(Extracted records)
====================
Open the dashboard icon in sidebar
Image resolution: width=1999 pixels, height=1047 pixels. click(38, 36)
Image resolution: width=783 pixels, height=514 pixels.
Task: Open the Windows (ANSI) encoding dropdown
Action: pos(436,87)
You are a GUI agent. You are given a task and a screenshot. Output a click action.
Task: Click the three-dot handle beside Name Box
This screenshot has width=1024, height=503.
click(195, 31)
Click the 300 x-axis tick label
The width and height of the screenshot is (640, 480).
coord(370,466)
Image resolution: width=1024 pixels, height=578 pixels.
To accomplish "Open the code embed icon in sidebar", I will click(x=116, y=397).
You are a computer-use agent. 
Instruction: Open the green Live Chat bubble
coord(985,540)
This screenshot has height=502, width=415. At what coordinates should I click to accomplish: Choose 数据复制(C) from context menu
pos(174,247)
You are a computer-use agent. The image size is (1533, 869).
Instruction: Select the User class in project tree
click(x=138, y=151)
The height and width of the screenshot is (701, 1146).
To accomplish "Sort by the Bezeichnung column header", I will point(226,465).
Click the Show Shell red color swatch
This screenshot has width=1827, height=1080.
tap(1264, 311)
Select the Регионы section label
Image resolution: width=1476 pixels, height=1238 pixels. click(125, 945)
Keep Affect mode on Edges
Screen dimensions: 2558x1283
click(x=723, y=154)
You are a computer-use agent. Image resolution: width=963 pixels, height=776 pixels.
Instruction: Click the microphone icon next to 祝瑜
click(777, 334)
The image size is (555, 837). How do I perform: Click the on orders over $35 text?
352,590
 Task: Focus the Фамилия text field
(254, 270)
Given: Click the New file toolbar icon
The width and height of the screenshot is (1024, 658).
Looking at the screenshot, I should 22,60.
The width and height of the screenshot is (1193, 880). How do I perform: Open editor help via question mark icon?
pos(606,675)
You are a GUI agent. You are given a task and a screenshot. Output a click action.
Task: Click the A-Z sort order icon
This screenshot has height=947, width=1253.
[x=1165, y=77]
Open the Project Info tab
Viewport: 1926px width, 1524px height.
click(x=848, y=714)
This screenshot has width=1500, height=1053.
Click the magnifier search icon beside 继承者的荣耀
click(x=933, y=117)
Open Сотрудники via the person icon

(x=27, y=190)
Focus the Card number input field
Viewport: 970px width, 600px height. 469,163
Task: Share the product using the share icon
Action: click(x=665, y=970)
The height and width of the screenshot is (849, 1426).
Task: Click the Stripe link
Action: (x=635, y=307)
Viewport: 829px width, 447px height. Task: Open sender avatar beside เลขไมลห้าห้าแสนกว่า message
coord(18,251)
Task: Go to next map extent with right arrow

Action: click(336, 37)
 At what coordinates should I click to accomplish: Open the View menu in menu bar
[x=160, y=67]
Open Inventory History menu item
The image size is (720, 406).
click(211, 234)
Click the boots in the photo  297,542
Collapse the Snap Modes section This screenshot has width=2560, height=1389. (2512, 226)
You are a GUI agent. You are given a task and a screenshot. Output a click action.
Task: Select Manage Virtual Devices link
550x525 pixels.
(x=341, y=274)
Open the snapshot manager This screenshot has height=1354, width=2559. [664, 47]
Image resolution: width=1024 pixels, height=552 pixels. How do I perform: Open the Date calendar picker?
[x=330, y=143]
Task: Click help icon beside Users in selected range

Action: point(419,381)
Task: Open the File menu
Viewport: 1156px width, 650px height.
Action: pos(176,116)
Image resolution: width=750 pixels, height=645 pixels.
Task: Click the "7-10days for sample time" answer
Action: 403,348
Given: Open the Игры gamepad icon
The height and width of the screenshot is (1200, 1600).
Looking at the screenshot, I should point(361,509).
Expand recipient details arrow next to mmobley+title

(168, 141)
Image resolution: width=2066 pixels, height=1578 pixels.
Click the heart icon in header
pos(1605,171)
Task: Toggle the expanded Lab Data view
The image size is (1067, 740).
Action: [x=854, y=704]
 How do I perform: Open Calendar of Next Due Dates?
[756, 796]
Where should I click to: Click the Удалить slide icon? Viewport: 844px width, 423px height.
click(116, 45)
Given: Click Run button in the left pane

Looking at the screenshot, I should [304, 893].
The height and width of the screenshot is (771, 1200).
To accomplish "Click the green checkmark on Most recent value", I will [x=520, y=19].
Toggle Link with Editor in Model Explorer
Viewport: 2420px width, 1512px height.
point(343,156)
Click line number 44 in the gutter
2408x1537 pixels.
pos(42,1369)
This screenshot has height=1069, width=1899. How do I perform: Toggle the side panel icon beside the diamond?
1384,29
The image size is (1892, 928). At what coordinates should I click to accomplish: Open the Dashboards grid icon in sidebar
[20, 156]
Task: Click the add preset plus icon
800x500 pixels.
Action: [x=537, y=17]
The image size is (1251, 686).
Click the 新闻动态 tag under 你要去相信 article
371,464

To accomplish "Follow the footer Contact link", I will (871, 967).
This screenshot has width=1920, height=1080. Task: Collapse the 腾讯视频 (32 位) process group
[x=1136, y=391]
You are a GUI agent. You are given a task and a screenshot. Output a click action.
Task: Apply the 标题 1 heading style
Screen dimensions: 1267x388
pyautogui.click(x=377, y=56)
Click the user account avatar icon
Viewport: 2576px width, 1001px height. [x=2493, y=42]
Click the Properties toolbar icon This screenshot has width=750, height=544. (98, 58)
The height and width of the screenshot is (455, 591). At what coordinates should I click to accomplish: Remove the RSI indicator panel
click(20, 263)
====================
Show each line of the material above that contains the string "Focus". Case matters.

> **RESULT**
 Task: Focus the Фамилия text field
Focus the Card number input field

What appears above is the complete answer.